■ INPUT DATA ■
--------------------

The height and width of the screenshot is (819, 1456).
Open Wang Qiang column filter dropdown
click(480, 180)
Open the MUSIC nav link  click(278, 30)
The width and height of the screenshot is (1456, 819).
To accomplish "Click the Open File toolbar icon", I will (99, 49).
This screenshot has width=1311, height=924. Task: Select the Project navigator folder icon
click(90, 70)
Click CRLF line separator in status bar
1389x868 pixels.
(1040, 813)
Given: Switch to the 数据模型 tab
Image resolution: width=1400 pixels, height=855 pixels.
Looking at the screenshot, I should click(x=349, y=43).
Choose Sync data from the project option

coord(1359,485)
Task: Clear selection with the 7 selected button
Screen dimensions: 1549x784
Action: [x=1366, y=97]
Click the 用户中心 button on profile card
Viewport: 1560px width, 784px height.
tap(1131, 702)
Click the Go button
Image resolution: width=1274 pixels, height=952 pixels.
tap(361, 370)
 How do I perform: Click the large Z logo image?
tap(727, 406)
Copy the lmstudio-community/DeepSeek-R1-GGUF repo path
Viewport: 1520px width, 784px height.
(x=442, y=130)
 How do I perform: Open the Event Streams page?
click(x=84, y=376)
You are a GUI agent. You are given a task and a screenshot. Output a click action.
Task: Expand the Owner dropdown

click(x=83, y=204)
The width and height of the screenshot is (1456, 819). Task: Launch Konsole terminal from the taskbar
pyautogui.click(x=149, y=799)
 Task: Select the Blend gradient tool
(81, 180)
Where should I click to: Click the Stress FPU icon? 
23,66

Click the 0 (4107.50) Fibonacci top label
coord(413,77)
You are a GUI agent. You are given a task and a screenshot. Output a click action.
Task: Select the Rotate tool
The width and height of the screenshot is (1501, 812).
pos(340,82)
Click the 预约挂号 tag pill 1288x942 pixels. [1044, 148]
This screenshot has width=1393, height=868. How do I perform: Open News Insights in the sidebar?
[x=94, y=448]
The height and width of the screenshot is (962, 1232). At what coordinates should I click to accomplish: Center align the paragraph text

--------------------

■ REQUIREMENT ■
Exactly the lines from the one that holds "from the taskbar" through the final line of the records above should be written out, and only those.

■ OUTPUT FOR THIS EXERCISE ■
The width and height of the screenshot is (1456, 819). Task: Launch Konsole terminal from the taskbar
pyautogui.click(x=149, y=799)
 Task: Select the Blend gradient tool
(81, 180)
Where should I click to: Click the Stress FPU icon? 
23,66

Click the 0 (4107.50) Fibonacci top label
coord(413,77)
You are a GUI agent. You are given a task and a screenshot. Output a click action.
Task: Select the Rotate tool
The width and height of the screenshot is (1501, 812).
pos(340,82)
Click the 预约挂号 tag pill 1288x942 pixels. [1044, 148]
This screenshot has width=1393, height=868. How do I perform: Open News Insights in the sidebar?
[x=94, y=448]
The height and width of the screenshot is (962, 1232). At what coordinates should I click to accomplish: Center align the paragraph text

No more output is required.